• _Exercise description_:
The response must be made up of the lines in the entries below that contain "Focus".

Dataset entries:

::::

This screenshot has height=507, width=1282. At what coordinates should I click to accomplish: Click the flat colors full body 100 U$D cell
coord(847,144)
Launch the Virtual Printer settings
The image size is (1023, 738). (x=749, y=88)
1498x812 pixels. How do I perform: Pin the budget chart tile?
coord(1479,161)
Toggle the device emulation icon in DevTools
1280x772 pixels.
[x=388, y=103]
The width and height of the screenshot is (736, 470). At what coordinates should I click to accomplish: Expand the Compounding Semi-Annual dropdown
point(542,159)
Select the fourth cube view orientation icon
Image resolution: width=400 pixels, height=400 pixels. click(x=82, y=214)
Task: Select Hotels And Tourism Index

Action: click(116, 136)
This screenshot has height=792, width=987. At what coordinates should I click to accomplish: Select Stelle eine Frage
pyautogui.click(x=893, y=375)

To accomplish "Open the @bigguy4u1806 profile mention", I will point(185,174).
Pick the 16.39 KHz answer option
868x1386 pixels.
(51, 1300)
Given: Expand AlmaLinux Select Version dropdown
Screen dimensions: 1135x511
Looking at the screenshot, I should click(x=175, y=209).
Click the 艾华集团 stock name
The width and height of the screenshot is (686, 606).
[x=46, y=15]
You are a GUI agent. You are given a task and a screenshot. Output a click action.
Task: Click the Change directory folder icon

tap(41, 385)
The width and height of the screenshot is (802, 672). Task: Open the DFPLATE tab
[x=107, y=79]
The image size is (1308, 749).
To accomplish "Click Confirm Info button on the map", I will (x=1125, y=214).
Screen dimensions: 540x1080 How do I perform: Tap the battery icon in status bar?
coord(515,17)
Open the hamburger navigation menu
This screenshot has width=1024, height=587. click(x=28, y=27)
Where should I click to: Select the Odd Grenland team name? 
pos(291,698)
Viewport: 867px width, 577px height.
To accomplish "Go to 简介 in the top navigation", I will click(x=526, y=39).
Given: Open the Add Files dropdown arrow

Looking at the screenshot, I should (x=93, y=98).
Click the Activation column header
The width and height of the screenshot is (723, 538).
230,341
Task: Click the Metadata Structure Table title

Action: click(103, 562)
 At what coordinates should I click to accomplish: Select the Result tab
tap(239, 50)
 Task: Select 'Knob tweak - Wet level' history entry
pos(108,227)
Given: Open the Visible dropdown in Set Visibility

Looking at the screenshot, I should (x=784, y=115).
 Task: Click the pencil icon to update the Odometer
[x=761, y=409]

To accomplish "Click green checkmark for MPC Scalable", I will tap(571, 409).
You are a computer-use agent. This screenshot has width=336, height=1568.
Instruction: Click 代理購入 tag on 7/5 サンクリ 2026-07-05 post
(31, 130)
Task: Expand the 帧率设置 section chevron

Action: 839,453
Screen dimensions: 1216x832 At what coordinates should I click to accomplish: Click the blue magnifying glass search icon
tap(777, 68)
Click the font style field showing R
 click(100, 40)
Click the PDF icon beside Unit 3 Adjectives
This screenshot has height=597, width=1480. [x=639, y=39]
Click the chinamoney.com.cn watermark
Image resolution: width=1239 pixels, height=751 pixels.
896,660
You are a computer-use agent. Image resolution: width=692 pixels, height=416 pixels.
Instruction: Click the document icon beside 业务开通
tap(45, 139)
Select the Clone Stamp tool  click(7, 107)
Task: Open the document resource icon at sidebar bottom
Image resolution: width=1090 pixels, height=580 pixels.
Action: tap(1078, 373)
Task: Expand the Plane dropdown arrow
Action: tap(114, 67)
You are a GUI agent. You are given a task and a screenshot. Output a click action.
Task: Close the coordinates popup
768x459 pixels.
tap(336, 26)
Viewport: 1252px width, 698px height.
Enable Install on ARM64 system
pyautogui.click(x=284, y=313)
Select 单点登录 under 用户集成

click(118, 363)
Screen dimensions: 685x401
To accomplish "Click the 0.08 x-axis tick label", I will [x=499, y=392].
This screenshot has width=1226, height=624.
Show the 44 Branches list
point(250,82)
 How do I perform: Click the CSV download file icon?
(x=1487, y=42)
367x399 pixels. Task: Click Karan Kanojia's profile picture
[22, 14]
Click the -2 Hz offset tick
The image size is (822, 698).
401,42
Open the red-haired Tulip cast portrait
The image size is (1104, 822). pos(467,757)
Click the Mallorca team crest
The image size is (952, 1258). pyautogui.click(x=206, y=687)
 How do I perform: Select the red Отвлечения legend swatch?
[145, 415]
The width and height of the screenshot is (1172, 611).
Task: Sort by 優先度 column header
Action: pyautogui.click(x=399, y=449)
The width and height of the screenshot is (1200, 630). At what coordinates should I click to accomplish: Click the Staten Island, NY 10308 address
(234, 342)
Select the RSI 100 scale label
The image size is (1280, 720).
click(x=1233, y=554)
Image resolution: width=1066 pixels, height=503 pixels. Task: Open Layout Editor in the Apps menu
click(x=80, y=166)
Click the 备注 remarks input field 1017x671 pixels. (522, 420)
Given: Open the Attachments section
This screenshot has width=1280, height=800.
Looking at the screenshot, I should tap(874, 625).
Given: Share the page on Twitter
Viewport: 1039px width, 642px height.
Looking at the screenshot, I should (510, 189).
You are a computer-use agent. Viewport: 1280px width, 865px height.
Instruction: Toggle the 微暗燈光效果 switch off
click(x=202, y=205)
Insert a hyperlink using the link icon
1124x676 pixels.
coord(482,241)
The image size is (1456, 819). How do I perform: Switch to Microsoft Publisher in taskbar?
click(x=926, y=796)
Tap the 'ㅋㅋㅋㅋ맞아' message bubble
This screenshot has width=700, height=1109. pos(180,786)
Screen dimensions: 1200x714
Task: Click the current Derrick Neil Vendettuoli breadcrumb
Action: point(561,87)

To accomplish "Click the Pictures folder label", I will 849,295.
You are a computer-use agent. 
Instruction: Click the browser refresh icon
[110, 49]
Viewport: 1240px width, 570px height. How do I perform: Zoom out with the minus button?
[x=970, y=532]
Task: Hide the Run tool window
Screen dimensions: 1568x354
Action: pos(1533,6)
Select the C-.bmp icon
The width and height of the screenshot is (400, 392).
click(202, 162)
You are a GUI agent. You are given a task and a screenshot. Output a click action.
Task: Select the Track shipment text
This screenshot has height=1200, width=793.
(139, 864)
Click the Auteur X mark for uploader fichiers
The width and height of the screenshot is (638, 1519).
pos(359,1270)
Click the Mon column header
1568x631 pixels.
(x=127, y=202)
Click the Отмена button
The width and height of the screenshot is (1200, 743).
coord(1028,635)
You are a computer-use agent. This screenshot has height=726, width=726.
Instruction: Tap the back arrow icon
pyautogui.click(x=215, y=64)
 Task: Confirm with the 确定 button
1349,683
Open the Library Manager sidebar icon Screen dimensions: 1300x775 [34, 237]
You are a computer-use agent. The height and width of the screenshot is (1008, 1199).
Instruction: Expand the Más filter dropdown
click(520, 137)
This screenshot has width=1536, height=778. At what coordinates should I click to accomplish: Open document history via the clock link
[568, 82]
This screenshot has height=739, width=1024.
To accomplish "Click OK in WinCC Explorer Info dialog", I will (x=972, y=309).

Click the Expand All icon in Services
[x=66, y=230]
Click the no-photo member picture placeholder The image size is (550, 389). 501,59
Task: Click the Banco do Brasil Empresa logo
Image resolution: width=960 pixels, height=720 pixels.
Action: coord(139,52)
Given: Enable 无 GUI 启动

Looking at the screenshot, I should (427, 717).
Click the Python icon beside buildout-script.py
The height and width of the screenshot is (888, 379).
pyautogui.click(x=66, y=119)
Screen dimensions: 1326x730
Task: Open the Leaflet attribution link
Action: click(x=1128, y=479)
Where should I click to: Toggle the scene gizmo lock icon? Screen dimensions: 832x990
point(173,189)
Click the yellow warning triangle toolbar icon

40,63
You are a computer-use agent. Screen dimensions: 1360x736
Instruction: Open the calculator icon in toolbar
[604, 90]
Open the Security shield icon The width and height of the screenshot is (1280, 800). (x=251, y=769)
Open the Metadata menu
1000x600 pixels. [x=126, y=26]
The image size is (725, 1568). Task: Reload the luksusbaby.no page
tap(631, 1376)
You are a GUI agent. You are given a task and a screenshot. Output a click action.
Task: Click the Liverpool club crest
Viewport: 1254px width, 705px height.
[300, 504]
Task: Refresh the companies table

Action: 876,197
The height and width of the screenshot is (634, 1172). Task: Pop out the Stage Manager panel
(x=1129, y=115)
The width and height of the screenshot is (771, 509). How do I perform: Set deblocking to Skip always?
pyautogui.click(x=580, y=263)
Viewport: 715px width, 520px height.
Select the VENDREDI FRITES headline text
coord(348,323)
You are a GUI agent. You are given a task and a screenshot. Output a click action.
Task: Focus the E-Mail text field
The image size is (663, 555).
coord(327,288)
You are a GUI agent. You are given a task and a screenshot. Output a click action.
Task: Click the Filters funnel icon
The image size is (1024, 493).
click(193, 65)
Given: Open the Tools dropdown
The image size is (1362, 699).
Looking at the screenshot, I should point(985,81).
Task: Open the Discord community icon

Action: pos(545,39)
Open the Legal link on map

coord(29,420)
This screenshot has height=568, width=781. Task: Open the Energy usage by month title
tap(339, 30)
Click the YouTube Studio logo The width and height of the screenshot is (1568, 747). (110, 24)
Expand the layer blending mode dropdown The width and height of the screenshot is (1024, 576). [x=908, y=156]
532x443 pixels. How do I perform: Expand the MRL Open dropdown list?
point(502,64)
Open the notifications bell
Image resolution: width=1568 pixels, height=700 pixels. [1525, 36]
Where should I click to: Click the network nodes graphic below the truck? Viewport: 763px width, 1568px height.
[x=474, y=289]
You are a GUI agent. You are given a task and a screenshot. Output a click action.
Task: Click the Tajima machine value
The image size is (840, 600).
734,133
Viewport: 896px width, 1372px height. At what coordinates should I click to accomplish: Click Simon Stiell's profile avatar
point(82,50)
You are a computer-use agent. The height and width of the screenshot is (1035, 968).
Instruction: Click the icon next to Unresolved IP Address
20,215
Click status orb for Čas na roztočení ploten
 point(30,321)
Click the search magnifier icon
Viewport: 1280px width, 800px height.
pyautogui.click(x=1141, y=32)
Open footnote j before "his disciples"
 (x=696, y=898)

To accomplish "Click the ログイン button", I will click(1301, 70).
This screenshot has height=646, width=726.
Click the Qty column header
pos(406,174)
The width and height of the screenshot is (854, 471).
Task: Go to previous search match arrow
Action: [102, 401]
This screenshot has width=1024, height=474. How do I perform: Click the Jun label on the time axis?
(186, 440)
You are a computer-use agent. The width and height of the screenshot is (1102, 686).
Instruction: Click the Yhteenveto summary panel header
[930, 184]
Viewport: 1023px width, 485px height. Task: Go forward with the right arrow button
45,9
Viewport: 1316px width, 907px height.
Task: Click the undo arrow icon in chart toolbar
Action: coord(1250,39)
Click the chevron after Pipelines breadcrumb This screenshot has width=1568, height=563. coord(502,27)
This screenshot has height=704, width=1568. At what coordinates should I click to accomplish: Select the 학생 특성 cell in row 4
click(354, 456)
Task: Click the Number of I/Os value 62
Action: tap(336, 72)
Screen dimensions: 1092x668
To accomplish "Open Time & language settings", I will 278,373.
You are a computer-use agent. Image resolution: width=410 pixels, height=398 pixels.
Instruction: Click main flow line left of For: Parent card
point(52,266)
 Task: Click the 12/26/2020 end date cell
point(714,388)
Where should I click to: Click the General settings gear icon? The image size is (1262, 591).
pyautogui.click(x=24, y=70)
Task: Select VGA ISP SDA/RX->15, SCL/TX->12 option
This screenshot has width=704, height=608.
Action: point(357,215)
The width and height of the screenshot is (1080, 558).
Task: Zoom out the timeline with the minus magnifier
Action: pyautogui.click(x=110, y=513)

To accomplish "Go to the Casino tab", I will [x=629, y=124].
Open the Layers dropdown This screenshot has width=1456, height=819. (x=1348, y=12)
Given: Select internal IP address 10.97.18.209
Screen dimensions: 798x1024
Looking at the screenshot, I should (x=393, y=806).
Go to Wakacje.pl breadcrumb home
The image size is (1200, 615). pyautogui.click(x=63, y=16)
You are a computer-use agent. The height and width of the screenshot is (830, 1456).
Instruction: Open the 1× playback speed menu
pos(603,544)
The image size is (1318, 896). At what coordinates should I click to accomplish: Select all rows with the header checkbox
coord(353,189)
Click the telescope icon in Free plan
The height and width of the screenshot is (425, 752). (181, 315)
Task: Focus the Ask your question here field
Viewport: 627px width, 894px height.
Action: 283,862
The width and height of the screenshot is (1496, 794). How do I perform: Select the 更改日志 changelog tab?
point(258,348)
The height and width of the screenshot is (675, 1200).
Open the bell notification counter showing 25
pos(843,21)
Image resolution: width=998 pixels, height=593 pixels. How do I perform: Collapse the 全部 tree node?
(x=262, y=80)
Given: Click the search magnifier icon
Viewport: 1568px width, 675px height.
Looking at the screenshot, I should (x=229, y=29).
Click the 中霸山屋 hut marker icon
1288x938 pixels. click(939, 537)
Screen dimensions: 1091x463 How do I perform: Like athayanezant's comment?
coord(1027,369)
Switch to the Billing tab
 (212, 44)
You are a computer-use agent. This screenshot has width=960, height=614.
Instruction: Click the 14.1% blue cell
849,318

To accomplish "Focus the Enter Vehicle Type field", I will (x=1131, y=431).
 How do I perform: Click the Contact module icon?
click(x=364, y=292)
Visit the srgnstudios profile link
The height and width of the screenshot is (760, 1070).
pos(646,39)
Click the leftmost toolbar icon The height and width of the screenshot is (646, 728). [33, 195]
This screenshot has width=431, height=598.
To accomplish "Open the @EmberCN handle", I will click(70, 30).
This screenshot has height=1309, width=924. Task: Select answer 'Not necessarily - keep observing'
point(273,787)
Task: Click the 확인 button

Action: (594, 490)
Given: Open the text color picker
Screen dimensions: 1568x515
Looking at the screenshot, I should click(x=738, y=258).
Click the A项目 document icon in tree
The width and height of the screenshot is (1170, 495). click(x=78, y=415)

::::

• _Response to the task_:
Task: Focus the E-Mail text field
Task: Focus the Ask your question here field
To accomplish "Focus the Enter Vehicle Type field", I will (x=1131, y=431).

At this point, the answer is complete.